3. Nach den Feststellungen des Erstgerichts liegt aber gerade kein Fehler des Beklagten vor. Dieser hielt mit dem Erstgericht Rücksprache und klärte, dass er bei seinem Gutachten von den von DI R***** R***** erhobenen Daten ausgehen dürfe. Dass die vom Beklagten gewählte Methode unrichtig oder ungeeignet war hat das Erstgericht nicht festgestellt. Aus dem bloßen Umstand, dass im Vorbefund ein Schreibfehler enthalten war, den der Beklagte nach den Feststellungen des Erstgerichts zutreffend korrigierte, kann entgegen der Rechtsansicht des Berufungsgerichts nicht abgeleitet werden, dass der Vorbefund „widersprüchliche Daten“ enthalten hätte. Damit liegt aber in Wahrheit kein Sorgfaltsverstoß des Beklagten vor.
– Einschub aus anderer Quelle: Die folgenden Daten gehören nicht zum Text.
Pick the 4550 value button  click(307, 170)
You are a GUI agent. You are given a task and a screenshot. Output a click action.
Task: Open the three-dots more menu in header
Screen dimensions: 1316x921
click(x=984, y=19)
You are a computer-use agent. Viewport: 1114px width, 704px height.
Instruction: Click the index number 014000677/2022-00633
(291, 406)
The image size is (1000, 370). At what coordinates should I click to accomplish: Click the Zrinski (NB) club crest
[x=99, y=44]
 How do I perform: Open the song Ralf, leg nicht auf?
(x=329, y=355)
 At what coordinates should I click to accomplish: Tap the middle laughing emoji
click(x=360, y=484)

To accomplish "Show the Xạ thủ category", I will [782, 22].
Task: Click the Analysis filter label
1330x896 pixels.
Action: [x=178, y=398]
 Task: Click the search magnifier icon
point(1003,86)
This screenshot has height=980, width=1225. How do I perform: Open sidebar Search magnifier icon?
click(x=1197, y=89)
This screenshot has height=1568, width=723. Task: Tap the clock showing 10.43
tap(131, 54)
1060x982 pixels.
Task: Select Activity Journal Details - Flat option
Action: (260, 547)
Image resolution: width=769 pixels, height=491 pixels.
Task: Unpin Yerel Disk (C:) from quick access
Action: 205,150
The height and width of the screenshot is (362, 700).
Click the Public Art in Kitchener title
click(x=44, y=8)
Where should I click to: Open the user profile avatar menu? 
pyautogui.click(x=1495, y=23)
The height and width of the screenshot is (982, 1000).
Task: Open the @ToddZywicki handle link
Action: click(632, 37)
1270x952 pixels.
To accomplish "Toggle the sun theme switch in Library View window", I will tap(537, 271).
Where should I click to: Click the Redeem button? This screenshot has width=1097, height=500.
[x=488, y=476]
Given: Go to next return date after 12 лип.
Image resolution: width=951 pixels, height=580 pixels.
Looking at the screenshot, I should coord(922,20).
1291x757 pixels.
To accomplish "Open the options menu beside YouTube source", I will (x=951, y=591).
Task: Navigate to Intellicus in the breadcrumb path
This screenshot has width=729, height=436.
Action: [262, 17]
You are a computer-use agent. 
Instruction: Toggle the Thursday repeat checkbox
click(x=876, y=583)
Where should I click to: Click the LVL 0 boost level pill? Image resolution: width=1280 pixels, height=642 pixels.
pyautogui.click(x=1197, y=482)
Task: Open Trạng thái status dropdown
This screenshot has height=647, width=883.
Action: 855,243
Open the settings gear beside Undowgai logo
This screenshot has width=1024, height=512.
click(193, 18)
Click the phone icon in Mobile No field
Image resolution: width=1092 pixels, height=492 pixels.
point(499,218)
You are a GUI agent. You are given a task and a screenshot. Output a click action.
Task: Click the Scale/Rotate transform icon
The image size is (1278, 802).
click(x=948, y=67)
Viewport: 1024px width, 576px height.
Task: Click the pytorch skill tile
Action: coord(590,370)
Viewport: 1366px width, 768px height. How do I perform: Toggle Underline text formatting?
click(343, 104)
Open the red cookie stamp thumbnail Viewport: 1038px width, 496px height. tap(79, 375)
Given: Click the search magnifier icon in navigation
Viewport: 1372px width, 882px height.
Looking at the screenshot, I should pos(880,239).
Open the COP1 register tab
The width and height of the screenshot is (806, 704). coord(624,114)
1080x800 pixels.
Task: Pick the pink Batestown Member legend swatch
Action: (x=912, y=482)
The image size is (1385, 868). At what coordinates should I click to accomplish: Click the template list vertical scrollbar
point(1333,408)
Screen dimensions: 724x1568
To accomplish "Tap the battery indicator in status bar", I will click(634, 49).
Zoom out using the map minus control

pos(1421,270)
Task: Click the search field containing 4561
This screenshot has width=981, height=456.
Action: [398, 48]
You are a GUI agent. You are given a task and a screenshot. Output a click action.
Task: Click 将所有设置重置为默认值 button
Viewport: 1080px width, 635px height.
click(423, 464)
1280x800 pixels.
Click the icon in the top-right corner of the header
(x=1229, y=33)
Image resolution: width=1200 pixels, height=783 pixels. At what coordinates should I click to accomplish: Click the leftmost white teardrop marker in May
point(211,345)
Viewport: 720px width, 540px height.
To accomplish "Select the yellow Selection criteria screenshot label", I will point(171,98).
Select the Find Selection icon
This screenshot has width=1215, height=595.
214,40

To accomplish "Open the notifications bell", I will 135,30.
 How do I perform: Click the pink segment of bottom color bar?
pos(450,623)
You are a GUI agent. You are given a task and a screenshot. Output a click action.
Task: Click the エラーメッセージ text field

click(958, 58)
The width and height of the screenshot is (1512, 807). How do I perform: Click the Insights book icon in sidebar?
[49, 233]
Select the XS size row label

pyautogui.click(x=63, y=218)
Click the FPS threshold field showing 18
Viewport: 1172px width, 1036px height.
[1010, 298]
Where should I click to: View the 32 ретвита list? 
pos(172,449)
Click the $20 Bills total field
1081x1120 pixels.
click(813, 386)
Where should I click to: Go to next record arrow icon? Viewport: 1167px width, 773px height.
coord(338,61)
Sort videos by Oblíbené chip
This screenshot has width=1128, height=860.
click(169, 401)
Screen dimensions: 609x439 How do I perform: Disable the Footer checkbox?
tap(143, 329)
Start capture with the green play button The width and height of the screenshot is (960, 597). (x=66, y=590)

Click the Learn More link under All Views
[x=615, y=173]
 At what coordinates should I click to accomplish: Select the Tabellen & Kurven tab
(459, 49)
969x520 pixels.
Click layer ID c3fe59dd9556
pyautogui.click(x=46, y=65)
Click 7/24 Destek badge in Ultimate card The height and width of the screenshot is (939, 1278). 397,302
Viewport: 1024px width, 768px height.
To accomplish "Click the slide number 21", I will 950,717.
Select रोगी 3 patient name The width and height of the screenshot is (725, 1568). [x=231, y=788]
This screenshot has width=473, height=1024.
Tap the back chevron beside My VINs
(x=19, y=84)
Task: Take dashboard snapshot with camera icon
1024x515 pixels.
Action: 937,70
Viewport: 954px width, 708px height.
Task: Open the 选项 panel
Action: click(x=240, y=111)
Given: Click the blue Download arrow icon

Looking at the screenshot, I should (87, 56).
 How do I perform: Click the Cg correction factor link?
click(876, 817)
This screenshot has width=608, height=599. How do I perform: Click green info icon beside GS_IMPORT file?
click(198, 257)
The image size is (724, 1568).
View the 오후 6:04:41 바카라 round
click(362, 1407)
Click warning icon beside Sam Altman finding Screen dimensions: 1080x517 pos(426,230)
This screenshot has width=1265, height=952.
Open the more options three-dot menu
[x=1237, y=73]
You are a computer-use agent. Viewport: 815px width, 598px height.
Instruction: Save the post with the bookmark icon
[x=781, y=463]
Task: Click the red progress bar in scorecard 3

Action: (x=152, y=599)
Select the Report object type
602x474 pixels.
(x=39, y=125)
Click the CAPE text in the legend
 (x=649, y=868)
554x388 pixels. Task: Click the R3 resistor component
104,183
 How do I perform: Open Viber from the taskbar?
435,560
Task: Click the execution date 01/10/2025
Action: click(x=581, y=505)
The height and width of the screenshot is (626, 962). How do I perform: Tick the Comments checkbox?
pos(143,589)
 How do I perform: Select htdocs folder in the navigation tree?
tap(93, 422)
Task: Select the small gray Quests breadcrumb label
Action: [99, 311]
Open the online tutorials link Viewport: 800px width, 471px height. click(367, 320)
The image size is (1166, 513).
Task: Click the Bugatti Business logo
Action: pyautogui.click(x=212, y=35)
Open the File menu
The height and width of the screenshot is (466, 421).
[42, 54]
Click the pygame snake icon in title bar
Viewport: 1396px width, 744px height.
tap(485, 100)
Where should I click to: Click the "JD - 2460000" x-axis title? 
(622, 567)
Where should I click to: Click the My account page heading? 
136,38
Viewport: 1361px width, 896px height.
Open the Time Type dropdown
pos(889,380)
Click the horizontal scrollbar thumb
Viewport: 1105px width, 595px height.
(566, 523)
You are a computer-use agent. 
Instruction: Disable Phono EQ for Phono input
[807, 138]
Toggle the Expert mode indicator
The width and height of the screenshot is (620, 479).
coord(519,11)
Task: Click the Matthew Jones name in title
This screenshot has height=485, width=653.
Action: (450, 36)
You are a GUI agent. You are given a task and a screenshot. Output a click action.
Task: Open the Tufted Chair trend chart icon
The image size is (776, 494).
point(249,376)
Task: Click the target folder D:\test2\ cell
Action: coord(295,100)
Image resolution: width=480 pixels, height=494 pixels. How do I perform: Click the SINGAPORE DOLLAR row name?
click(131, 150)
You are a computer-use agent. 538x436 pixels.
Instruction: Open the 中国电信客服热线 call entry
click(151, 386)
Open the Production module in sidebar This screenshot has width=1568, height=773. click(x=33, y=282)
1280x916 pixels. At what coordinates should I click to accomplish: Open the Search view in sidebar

Aus diesem Grund erübrigen sich die vom Berufungsgericht aufgetragenen weiteren Feststellungen zum hypothetischen Prozessausgang. Vielmehr war die Angelegenheit bereits im Sinne des § 519 Abs 2 letzter Satz ZPO spruchreif, sodass die klagsabweisende Entscheidung des Erstgerichts wiederherzustellen war. Lediglich hinsichtlich der wegen Unzulässigkeit des Rechtswegs zurückgewiesenen Nebengebühren hatte es bei der unbekämpft gebliebenen Zurückweisung durch das Berufungsgericht sein Bewenden.

4. Aufgrund der Abänderung der Entscheidung des Gerichts zweiter Instanz war auch die Kostenentscheidung hinsichtlich des Berufungs‑ und Revisions‑ sowie Rekursverfahrens neu zu fassen. Diese gründet sich auf §§ 41, 50 ZPO.